How to write software that scrapes music off bandcamp and downloads it?

How to write software that scrapes music off bandcamp and downloads it?

I don't wanna scrape anything off bandcamp, I just want to learn how do these things work.

Other urls found in this thread:

github.com/Otiel/BandcampDownloader
twitter.com/NSFWRedditVideo

learn 2 regex

if you want example code look at flexget

look at bandcamp source code. Find where the link to the music file is and wget that file.

github.com/Otiel/BandcampDownloader

such a sexy boy

install gentoo

Fiddle around the page to see how it works. Sometimes it can be as easy as recursive wget (ignore robots), others you might have to code some logic on http requests, and sometimes (depending on how much of a cunt the webdev is), you might have to emulate a web browser with something like phantomjs.

>Parsing html with regex

what would you use instead of regex?

This, wget is very powerful if you know how to use it.

Well, how about a proper parser?

You can probably parse html with regex, chances are that your doing it wrong and working at least twice as much. I certainly wouldn't recommend it.
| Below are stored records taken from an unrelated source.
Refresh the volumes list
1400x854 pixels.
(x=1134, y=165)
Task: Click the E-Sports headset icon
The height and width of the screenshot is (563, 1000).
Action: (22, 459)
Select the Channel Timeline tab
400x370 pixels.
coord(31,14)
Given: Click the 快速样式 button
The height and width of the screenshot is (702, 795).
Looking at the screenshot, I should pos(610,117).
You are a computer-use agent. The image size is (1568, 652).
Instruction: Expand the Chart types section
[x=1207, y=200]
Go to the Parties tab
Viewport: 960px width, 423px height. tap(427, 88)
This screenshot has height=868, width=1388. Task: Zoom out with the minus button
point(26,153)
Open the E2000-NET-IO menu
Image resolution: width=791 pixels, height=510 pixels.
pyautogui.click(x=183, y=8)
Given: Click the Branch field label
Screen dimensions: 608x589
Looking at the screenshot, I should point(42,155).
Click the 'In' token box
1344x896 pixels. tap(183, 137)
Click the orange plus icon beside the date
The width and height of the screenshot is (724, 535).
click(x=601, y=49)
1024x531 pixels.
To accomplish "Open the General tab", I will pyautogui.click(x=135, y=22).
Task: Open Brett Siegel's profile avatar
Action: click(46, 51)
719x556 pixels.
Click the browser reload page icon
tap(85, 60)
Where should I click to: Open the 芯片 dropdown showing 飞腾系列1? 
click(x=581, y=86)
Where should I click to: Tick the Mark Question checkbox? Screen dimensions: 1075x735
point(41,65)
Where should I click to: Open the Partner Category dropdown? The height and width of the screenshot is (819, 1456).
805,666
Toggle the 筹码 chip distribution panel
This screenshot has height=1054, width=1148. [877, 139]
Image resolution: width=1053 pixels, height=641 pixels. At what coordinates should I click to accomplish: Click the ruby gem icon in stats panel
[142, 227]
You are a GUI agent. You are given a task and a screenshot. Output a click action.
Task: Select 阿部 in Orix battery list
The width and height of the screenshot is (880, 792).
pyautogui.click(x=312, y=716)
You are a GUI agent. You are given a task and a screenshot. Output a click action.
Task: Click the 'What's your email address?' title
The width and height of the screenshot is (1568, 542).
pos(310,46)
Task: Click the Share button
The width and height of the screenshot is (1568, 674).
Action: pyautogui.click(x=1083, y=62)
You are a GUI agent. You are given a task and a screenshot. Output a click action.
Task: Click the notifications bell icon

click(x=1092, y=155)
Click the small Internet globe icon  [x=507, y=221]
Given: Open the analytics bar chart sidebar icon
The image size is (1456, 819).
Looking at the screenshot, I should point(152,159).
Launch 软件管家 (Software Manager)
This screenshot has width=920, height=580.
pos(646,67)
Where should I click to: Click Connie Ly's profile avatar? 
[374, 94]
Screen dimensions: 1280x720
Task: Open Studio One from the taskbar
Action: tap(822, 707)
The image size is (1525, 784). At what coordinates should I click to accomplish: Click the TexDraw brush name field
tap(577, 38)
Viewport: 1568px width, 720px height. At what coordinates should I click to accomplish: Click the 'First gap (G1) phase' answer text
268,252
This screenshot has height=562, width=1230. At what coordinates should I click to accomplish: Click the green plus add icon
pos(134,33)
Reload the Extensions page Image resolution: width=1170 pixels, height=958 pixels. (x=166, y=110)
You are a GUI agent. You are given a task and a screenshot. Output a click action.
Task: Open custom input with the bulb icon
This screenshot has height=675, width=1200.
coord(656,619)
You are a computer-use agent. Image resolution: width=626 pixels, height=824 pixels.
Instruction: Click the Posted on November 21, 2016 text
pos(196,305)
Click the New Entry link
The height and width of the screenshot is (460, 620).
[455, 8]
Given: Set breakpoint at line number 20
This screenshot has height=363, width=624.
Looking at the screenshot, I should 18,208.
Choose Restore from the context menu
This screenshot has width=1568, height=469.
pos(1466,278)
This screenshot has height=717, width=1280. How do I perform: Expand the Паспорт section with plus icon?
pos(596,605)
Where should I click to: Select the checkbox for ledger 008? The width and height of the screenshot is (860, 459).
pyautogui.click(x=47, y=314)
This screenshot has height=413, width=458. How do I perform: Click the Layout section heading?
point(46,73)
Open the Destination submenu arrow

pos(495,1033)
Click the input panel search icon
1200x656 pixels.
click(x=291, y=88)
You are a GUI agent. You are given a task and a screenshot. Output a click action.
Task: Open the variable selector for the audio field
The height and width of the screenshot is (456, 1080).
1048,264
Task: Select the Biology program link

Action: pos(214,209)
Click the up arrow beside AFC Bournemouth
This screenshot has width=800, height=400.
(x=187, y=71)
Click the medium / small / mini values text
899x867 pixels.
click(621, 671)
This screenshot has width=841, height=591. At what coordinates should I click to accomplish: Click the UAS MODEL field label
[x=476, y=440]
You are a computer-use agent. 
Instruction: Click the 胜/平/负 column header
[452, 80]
>I certainly wouldn't recommend it.
so, how would you do it?

>Well, how about a proper parser?
way to sidestep the question. how would you do it?

Fetch the html and use vim to rip all relevant links which are forwarded to the shell script to download it.

Check out BAS - Browser automation studio. Dunno if you can make it download music. But it is the easyest way to go when it comes to no coding skill and a need for web automation. And its completelt FREE.

>Google is your friend
If you don't know shit about technology, why to you come to Sup Forums?

>a proper parser
>'just do it all manually! that is what I would do'
the whole point is to automate the process.

Vim is not a ordinary text editor. You can run Vim macro inside a bash shell which will do the work for you.

With a proper XML parser and xpath expressions.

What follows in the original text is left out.